I just wish the same folks who put their blood, sweat, money and tears would spend the same amount of effort removing the thousands of landscaping timbers, T-posts, 2x4s and all the other **** that they conveniently aren't so possessive of when February rolls around.


----------



## justletmein

Backwater1 said:


> I just wish the same folks who put their blood, sweat, money and tears would spend the same amount of effort removing the thousands of landscaping timbers, T-posts, 2x4s and all the other **** that they conveniently aren't so possessive of when February rolls around.


This.

Structures erected on public property should be required to have owner tags/labels so as to facilitate cleanup after they become abandoned.


----------



## btreybig

Couldnt even make it out of the first weekend before the Public Vs Private threads started.... :headknock:headknock:headknock


----------



## Rack Ranch

Did you have a good hunt?


----------



## toehead

*Potlicking duck blinds*

http://2coolfishing.com/ttmbforum/showthread.php?t=662217

Here is a thread from earlier on the same thing.


----------



## altez

toehead said:


> http://2coolfishing.com/ttmbforum/showthread.php?t=662217
> 
> Here is a thread from earlier on the same thing.


Parody thread


----------



## Dog N Decoys

The best way to solve the issue of blind ownership on public property .


----------



## bigfishtx

If you put a blind in the national forrest do ya think anyone else would use it?

I know it is unethical, but it happens.
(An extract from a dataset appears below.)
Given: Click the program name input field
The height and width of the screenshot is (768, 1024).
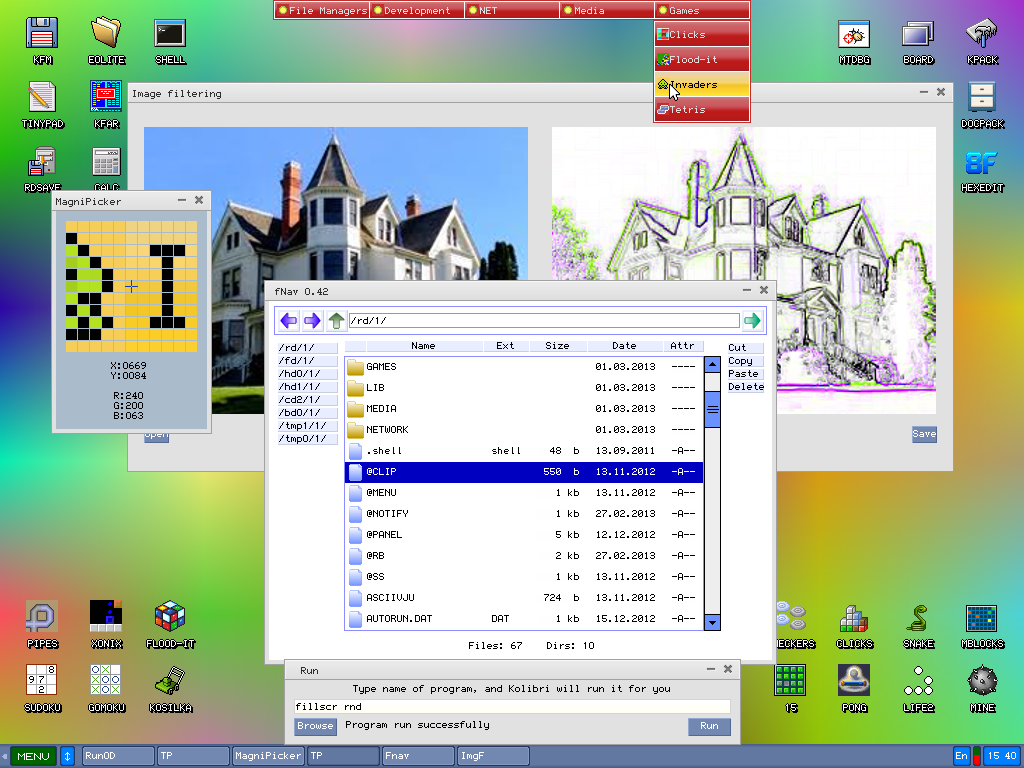Looking at the screenshot, I should pyautogui.click(x=511, y=706).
Shoulda taken the stuff and posted it on craigslist to find the owner.


----------



## spurgersalty

pilar said:


> :smile:yes it is it is public water, I own land in Guadalupe bay and even though it is private land most folks think it is public , all I do is is grab the decoys that are left out by early hunter and send them scooting and tell them a possible place that is totally public
> But yes I have burnt up blind when a person is a real jack ax:headknock
> Point being don't ever be shocked that your blind is gone ! Just ask your local GW why , most people just want you to come and ask ,just make sure it is off private land did us land owners say that slowly enough ? But if you are out on open water it is 1st come 1st serve


Well that sux to have to deal with that.
But, just think about all the extra income you can make from decoy sales

Â©


----------



## ReelBigFish79

bigfishtx said:


> If you put a blind in the national forrest do ya think anyone else would use it?
> 
> I know it is unethical, but it happens. Shoulda taken the stuff and posted it on craigslist to find the owner.
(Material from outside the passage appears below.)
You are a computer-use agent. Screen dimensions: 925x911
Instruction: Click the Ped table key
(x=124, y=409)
Blinds on federal land are first come first serve. You do NOT own the rights to them. If you leave it, it is available for who ever comes along. I've had it happen.......

Sent from my C811 4G using Tapatalk


----------



## Spec-Rig.006

da.wells said:


> I found a shocking system and ammo bag today in my duck blind. The only thing is I didnt hunt yesterday.
> 
> For the person that left it there.
> I left it there out of decency. Maybe next time you crawl in someelses stand after they did all the work and spent their money and time you will reconsider. I shoud have just kept it for rent


1. Public water, public blind.
2. If they hunted it while you weren't there ... who cares, it's not like you had to fight them out of it when you wanted to hunt it.
3. How could anyone possibly expect a blind in "t-bay" to not get hunted - it's only next to one of the largest populations in the entire nation.
4. Worst thread ever.
5. Nice catfish.


----------



## Rack Ranch

One of the greatest things about being down here around Rockport, the guides put blinds up everywhere....


----------



## Jock Ewing

Backwater1 said:


> I just wish the same folks who put their blood, sweat, money and tears would spend the same amount of effort removing the thousands of landscaping timbers, T-posts, 2x4s and all the other **** that they conveniently aren't so possessive of when February rolls around.


You bet


----------



## jenks13

toehead said:


> http://2coolfishing.com/ttmbforum/showthread.php?t=662217
> 
> Here is a thread from earlier on the same thing.


That's one of the best laughs I've had in a while.


----------